She was a daughter of George Ormerod, F.R.S., author of The History of Cheshire, and was born at Sedbury Park, Gloucestershire. From early childhood insects were her interest and she had great opportunities to study them in the large estate where she grew up. She studied agriculture in general and became a local authority on it. When, in 1868, the Royal Horticultural Society began forming a collection of insect pests of the farm for practical purposes, Ormerod contributed greatly to it, and was awarded the Flora medal of the society.
In 1877 she published a pamphlet, Notes for Observations on Injurious Insects, which was distributed to interested persons, who in turn sent in the results of their researches, resulting in a series of Annual Series of Reports on Injurious Insects and Farm Pests. In 1881 Ormerod published a special report on the turnip-fly, and in 1882 was appointed consulting entomologist to the Royal Agricultural Society, a post she held until 1892. For several years she was lecturer on scientific entomology at the Royal Agricultural College, Cirencester.
Her fame was not confined to England; she received silver and gold medals from the University of Moscow for her models of insects injurious to plants, and her treatise on The Injurious Insects of South Africa showed how wide was her range. In 1899 she received a silver medal from the Société nationale d'acclimatation de France.
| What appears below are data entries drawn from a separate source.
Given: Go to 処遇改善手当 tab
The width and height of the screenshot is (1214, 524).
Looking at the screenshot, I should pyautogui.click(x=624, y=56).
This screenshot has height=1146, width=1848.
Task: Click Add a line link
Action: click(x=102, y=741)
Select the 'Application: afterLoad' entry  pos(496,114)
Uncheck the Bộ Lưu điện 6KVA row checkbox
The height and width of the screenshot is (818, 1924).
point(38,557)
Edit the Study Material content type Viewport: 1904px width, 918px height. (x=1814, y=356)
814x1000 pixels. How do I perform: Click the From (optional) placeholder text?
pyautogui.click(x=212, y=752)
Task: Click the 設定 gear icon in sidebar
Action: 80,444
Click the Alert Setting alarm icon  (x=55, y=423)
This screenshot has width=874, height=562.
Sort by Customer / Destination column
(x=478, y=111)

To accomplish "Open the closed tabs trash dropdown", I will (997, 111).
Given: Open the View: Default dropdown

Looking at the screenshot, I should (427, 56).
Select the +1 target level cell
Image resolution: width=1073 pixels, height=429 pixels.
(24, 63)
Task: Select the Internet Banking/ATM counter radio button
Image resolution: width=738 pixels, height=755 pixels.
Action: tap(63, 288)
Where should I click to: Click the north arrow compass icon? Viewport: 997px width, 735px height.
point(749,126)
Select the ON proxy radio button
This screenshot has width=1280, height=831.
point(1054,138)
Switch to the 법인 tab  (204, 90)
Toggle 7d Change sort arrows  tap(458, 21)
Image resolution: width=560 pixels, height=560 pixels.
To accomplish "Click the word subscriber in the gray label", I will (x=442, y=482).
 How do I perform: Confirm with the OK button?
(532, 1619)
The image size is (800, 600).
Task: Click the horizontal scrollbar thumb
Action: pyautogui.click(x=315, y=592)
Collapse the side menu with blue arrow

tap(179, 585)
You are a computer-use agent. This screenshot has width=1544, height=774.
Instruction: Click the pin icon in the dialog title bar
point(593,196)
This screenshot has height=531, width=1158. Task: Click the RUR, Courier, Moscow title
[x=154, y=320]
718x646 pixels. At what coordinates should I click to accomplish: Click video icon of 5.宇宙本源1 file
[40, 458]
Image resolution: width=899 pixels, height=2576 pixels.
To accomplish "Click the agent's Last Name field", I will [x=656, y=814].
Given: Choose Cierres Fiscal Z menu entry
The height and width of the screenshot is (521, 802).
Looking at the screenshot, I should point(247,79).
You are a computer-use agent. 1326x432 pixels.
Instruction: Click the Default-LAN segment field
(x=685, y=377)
Her works on natural history were widely cited and she undertook brave experiments:
Miss Ormerod, to personally test the effect, pressed part of the back and tail of a live Crested Newt between the teeth. "The first effect was a bitter astringent feeling in the mouth, with irritation of the upper part of the throat, numbing of the teeth more immediately holding the animal, and in about a minute from the first touch of the newt a strong flow of saliva. This was accompanied by much foam and violent spasmodic action, approaching convulsions, but entirely confined to the mouth itself. The experiment was immediately followed by headache lasting for some hours, general discomfort of the system, and half an hour after by slight shivering fits."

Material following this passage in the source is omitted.